After a lackluster summer of blockbuster releases, I was thrilled to see the Man of Steel return to the big screen this weekend. With Bryan Singer directing, I figured that things would be great. And they were, though not in the way that I had expected.
I came away from the movie thinking about how Hollywood touches the lives of everyday people in ways that the Church cannot. But in the latest installment of the Superman saga, I see undercurrents of Jewish and Christian faith that resonate with me.
Of course, Superman has always had his elements of Biblical lore. As a baby, Kal-El is spared death by being placed in the Kryptonian equivalent of a basket in which he is whisked away on cosmic currents of space/time to the backwaters of earth where an unsuspecting couple takes him in and raises him as one of their own. Not exactly pharaoh’s daughter, but you get the point…
Moses was on the backside of the desert of Midian when God spoke to him through a burning bush. For Clark Kent, the deserted place was the Fortress of Solitude, where the voice of Jor-El (el is Hebrew for “god”) calls to him from a projection that gives off light, but does not consume.
In the 1978 movie we see the parallels between Clark who returns to the world from his deserted place at the age of 30 and Jesus who began his earthly ministry at the same age following his desert trials. There are many more parallels that have been noted before.
Marlon Brandon’s lines from the original film are recycled in a few memorable places which strike me now in ways that they couldn’t when I was eight years old:
They can be a great people, Kal-El. They wish to be. They only lack the Light to show the way. For this reason above all – their capacity for good – I have sent them you… my only Son.
The world of Metropolis, despite the big name, has been shrinking for the past 400 years. Her worldly citizens are heir to the scientific theories of Copernicus who dared to say that the earth is not the center of the universe. They have dealt with Darwin’s theory of evolution that knocked Adam off his throne at the pinnacle of God’s creation and reassigned him to a status just above the apes. They have accepted Freud’s identification of the subconscious mind and grappled with the implications of Einstein’s theory of relativity. With each passing discovery, their medieval Christian worldview has been slowly eroded.
But Metropolis still had its Moses who provided a Light by which to see and a hope for the future. As long as there was a Superman, things were okay.
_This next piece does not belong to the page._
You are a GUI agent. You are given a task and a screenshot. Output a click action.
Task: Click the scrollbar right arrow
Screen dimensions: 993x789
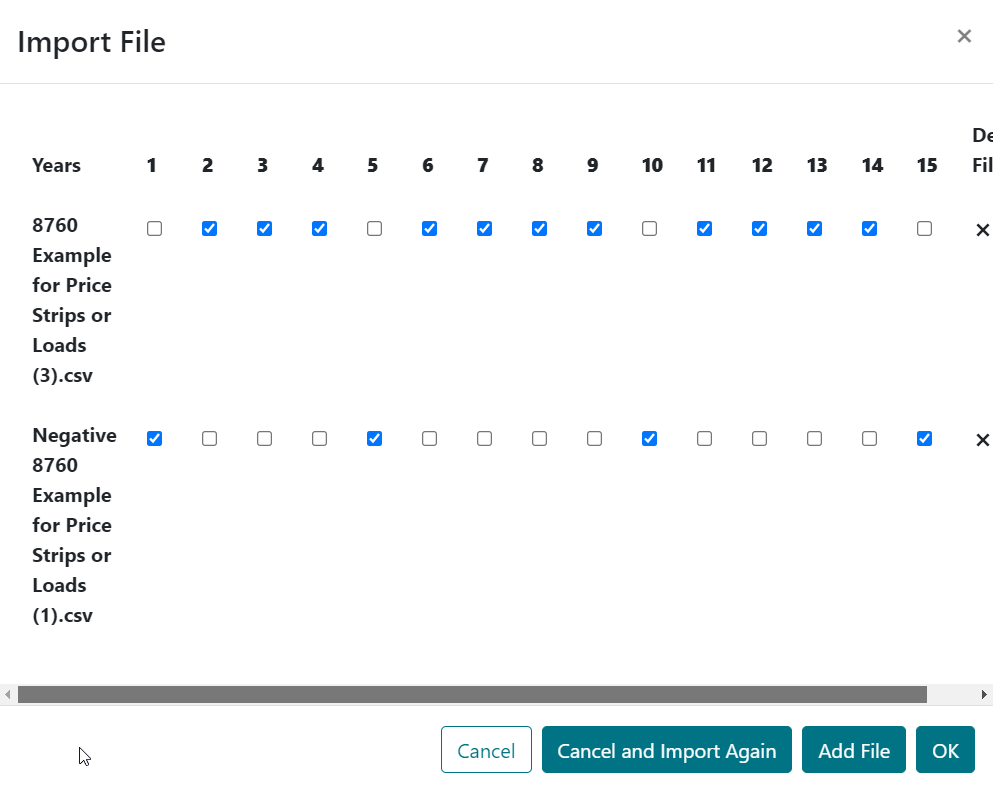[x=984, y=694]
But when astronomers discover what appear to be the remains of Krypton in a distant galaxy, Metropolis is shaken yet again by the loss of one more seeming absolute when Superman disappears. The Son of Krypton returns home in search of survivors and he doesn’t even say good-bye. No one has seen him for five years. On his return, the hero finds that Lois Lane, embodying the vox populi, is about to receive the Pulitzer for her essay entitled “Why the World Doesn’t Need Superman.” Hell has no fury like a woman scorned… And apparently the Pulitzer committee agrees: the world doesn’t need a Savior.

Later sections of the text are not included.